Although it’s just possible that there will be an announcement in the next budget, I expect that the Personal Savings Allowance and the ISA allowance will both remain the same in the 2023/24 tax year.

With interest rates rising and allowances remaining at the same level for years, many savers will be paying more tax than they would have, had these valuable tax free allowances been upped each year.

The Personal Savings Allowance (PSA) has remained the same since it was introduced in April 2016. Quite simply it has been ignored since inception. And the ISA allowance has not been increased for seven years!

The PSA means that basic rate taxpayers pay no tax on the first £1,000 of savings interest earned per year, for higher rate taxpayers the allowance is £500 – and additional rate tax payers receive no allowance at all. But as savings rates rise, this allowance is being used up far more quickly.

Last year the best easy access account was paying around 0.50% which meant that a basic rate taxpayer would breach the allowance with a deposit of £200,000. Today, with the best easy access account paying 2.81% the allowance will be breached with just £35,587.

In his Autumn Statement, as well as confirming that the freeze on income tax, national insurance and inheritance tax thresholds would continue for a further two years, until at least April 2028, the Chancellor also announced that he is reducing the threshold at which the 45% income tax rate applies.
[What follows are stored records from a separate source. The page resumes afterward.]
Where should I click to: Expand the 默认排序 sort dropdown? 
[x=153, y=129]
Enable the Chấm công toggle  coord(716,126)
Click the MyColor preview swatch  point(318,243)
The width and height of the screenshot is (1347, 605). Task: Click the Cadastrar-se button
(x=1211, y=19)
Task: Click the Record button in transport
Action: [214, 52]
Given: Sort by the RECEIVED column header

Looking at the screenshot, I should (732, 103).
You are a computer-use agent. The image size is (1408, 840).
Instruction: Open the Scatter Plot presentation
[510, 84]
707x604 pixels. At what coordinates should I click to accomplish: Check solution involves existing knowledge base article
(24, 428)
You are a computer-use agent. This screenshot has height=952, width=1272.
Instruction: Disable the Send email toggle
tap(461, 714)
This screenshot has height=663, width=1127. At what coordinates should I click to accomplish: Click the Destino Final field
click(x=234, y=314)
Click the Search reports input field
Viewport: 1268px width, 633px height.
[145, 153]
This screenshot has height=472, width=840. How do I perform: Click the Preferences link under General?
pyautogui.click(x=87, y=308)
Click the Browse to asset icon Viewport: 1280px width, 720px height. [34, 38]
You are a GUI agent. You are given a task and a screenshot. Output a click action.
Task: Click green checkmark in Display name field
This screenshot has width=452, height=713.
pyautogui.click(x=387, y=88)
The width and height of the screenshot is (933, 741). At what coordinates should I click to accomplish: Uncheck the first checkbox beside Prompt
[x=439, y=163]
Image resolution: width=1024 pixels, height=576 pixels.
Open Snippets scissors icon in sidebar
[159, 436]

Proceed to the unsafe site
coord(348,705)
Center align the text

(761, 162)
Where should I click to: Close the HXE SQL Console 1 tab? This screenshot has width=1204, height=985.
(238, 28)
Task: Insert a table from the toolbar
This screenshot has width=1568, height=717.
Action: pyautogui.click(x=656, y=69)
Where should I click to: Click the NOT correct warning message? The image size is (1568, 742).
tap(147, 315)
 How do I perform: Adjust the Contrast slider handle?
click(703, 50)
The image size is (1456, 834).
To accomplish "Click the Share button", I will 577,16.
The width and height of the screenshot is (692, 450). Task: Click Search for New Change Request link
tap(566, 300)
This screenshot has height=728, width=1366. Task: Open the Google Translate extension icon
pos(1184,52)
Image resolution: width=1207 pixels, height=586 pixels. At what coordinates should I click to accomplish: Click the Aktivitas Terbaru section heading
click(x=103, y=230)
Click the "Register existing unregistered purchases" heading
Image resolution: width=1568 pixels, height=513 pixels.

It will be reducing from £150,000 of earned income, to £125,140. As a result more and more people will fall into this additional rate tax band – meaning they lose their PSA altogether, and the freeze on the tax-free personal allowance being extended for a further two years, will see more people also becoming higher rate tax payers and therefore seeing their PSA cut in half.

While we knew that the ISA allowance would be frozen until April 2023, it will be disappointing although not unexpected to see it remain frozen for another year. If so, this means that the ISA allowance will have been £20,000 for seven years – the last time the allowance was increased was April 2017, from £15,240 to its current level.

For savers, the ISA allowance has become far more relevant in recent months, as rising interest rates means that many more are paying income tax on their savings accounts and with even the best interest rates available paying far less than inflation, every penny counts.

The good news is that if these tough measures do start to reduce inflation as the OBR has predicted, if savers continue to earn this level of interest, or even more, then they may actually start to earn a real return.